O percurso da manipulação4 é determinado pelo destinador, aqui considerado

destinador-manipulador. A manipulação, no viés semiótico, ocorre de quatro maneiras: por tentação, por intimidação, por provocação e por sedução.

Segundo PIETROFORTE (2004), a tentação ocorre quando o manipulador usa o poder para manipular o querer do destinatário para a obtenção de um objeto positivo. Já a intimidação se dá quando o manipulador usa de poder para manipular o dever do destinatário para a obtenção de um objeto negativo. A sedução, por sua vez, é observada quando o destinador-manipulador usa o saber para manipular o querer do destinatário em torno de um objeto é positivo. Por último, a provocação acontece quando o manipulador usa o poder para manipular o dever do destinatário, a fim de obter um objeto é negativo.

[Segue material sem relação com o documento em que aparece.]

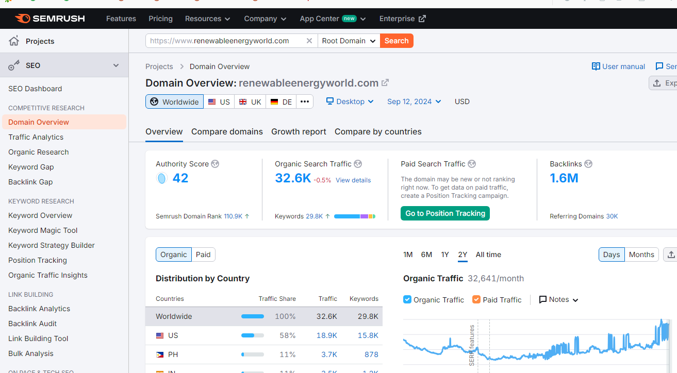Screen dimensions: 677x373
Task: Uncheck the Organic Traffic checkbox
Action: tap(407, 299)
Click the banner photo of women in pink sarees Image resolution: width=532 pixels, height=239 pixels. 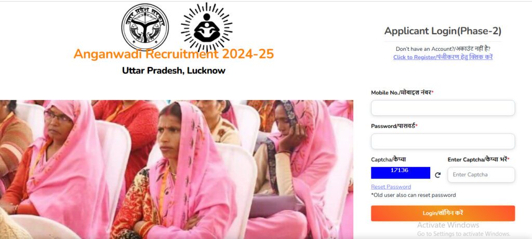point(177,169)
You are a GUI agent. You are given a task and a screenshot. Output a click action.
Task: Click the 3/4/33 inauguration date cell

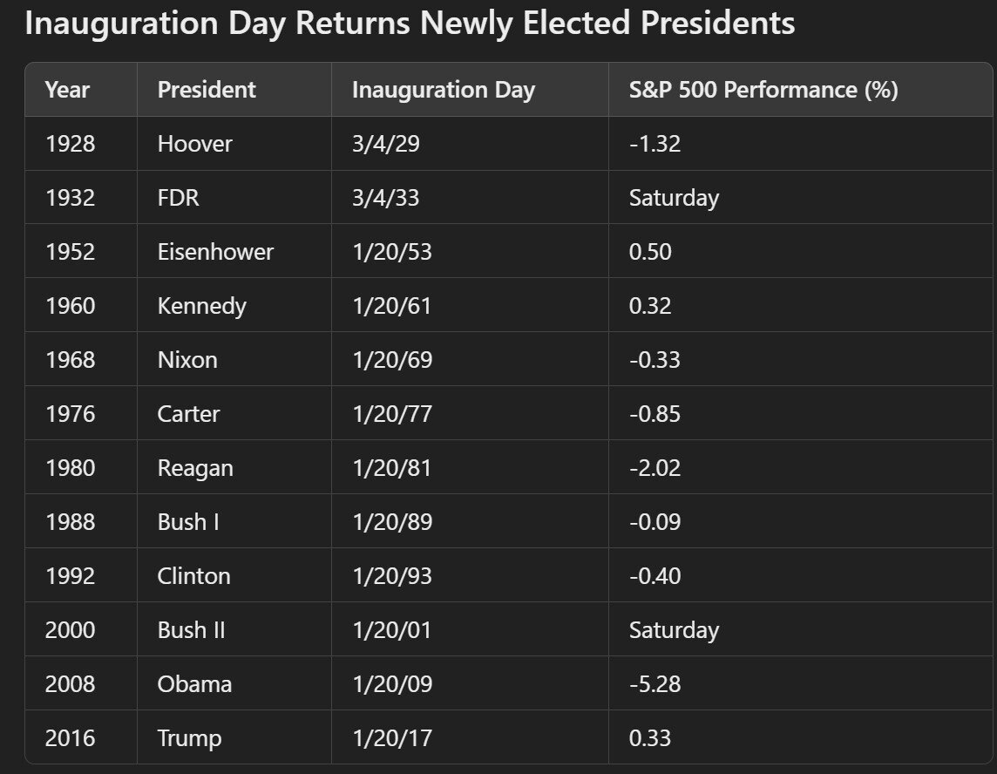pyautogui.click(x=385, y=198)
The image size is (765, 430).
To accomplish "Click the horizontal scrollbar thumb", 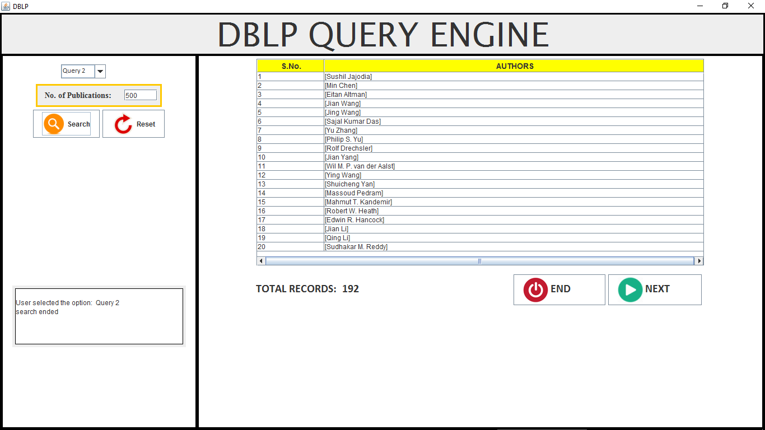I will 479,261.
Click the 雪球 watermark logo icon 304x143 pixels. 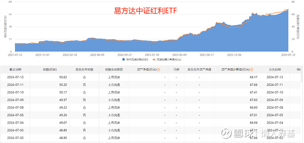coord(226,133)
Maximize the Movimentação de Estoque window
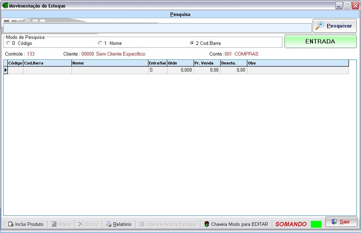361x233 pixels. pos(347,5)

Na concepção da Semiótica, há quatro as modalidades básicas, que constituem os objetos modais: querer, dever, saber e poder. A elas acrescentam-se as modalidades veridictórias, resultantes da relação ser x parecer. Todo enunciado que rege outro enunciado é um enunciado modal, e o regido, um enunciado descritivo. No programa narrativo, o enunciado de fazer modaliza o enunciado de estado descritivo.

O percurso narrativo da sanção é aquele em que o destinador-julgador sanciona ou veta a performance do sujeito-destinatário, através das chamadas modalidades veridictórias.

4 Manipulação, para a Semiótica, não deve ser compreendida dentro da noção normalmente corrente, e negativamente marcada, como forma de produção de alienação ideológica. A manipulação, aqui, se refere à atribuição de competência modal, pelo destinador-manipulador, ao destinatário-manipulado, de modo que este possa realizar a ação.

Segundo PIETROFORTE (2004), a veridicção é a sanção de uma impressão de verdade, atribuída discursivamente à performance. O estado obtido pela performance do sujeito-destinatário será julgado verdadeiro por um outro sujeito, que não o modalizado.